Since there can be so much variation, I’ve taken to mapping the reservoir area according to the flood stage, the highest level where the vegetation has been cleared, even though these days the water level rarely stays that high long enough to be captured by these aerials. This matches, among other things, how the old USGS topos delineated the reservoir. One side benefit is that, even when there’s overhanging tree cover, you can sometimes make out the cleared vegetation in the 3DEP layer if you squint hard enough.

I tend to either map the dam as an area or, for simplicity, a way along the ridge. This means a tapered dam may be detached from the reservoir, but I don’t think that causes any problems in practice.


On a lark, I was perusing some of the very longest dams in the all US file (waterway=dam waylength:4000-) and a few seem totally sensible and some are quite wild.
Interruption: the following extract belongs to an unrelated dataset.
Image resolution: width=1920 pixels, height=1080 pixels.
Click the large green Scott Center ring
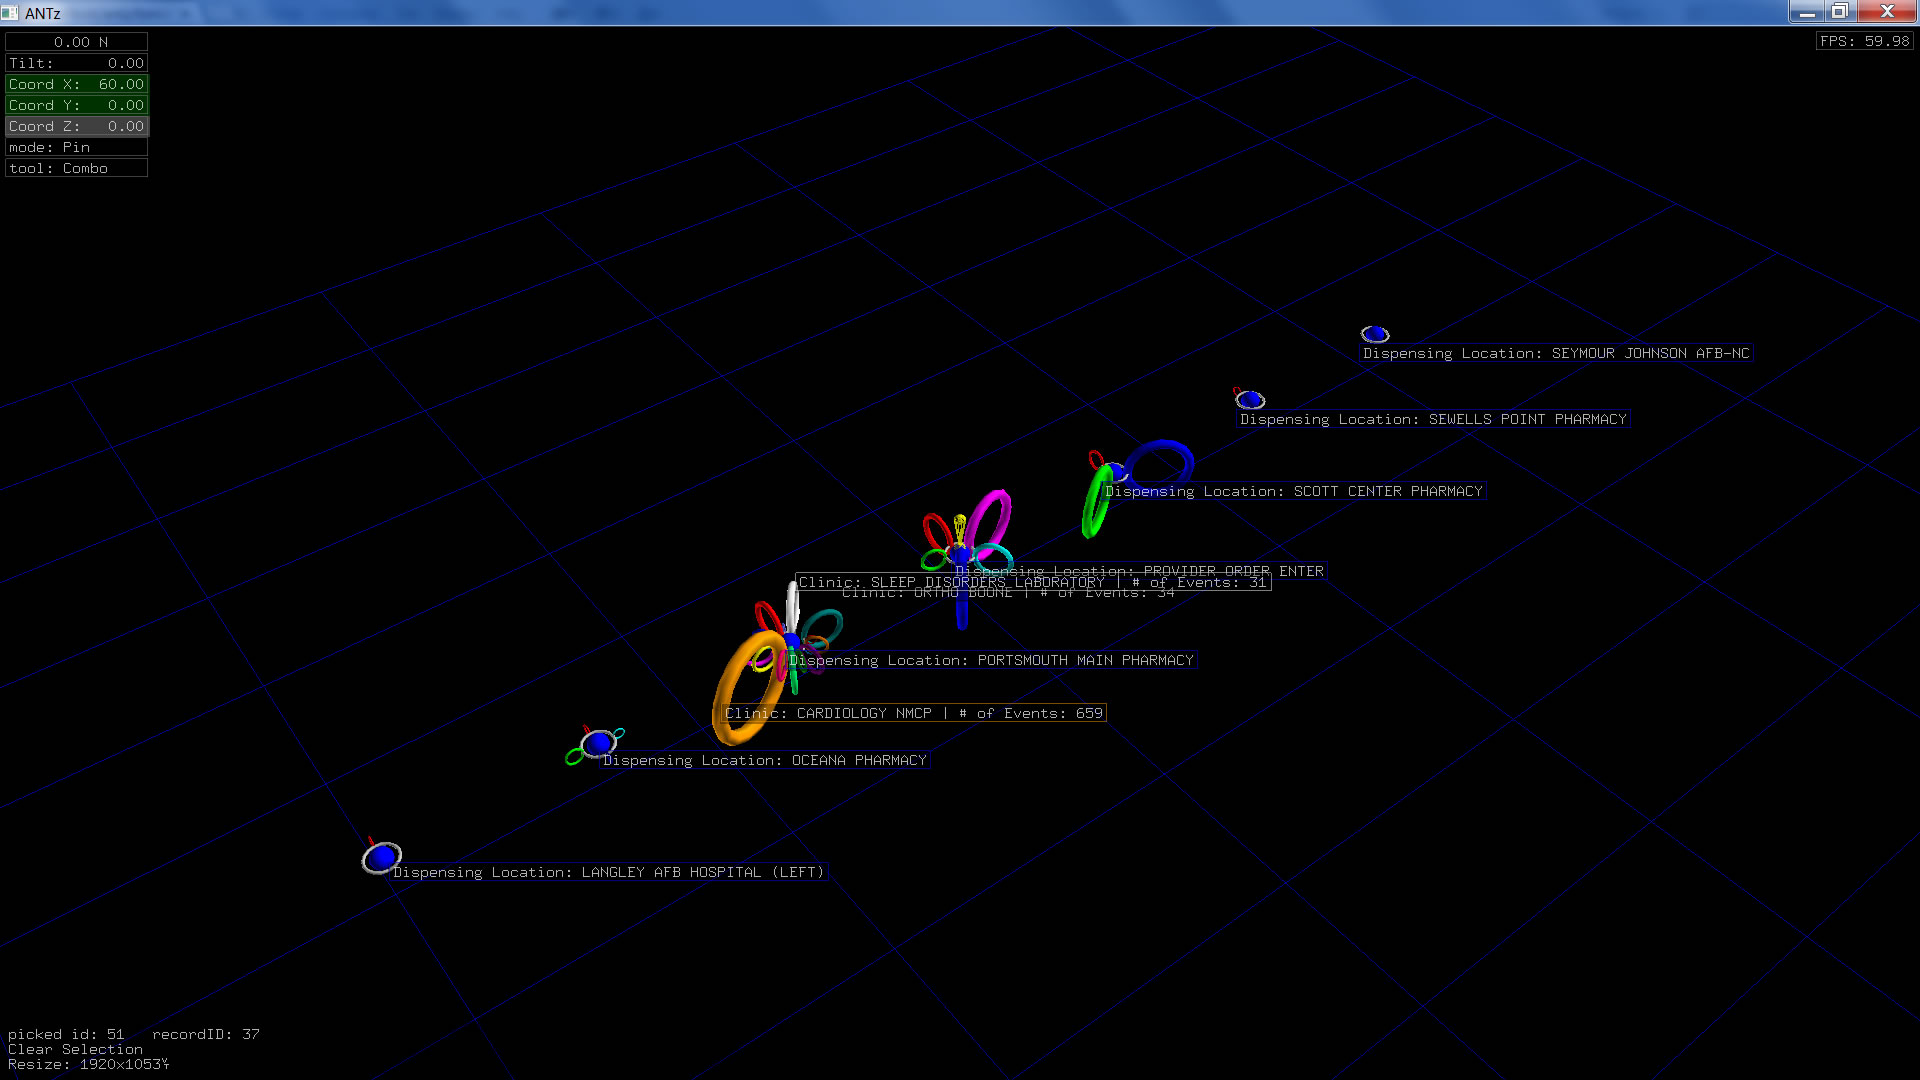[1091, 510]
A few of these, like ND00145S001, seem like levees meant to run parallel to the waterway and not really “dams” in the more traditional sense. At least that’s my novice take away from looking at 3DEP.

Red is the suggested, blue is my guess.

As I poke around I’m left thinking that it may be useful to include a few more tags with data from NID to aid folks trying to assess if anything is particularly suspect. They could be removed by the uploader or left and cleaned up after the fact. I’ll suggest tag ideas but that’s not super important.

  1. NID:length=xxxxx This would make it easier to compare to the final adjusted length before upload

  2. NID:point_position=lat,lon Less important but may be helpful

I can get these from the NID website but it may be nice not to have to refer to it.

Or maybe there’s a nice datafile I can browse more easily? something like the csv National File from GNIS would be way less clunky.

1 Like

I have again returned. After looking at the MR tasks, I see the initial placement node is right there. Brilliant.

1 Like

How’s this? nidDamAdditions.csv · GitHub

I named the columns with urls to the NID and MapRoulette just “website” and “url” so they work with tag2link if the csv is opened in JOSM. The column “name” is the name I generated to be used in osm off of the NID’s name fields. Usually it’s the same, but with some abbreviation expansion, capitalization fixes, and removing things that a few states seem to do to try to force unique names for every dam (adding the id number or county name to the dam name).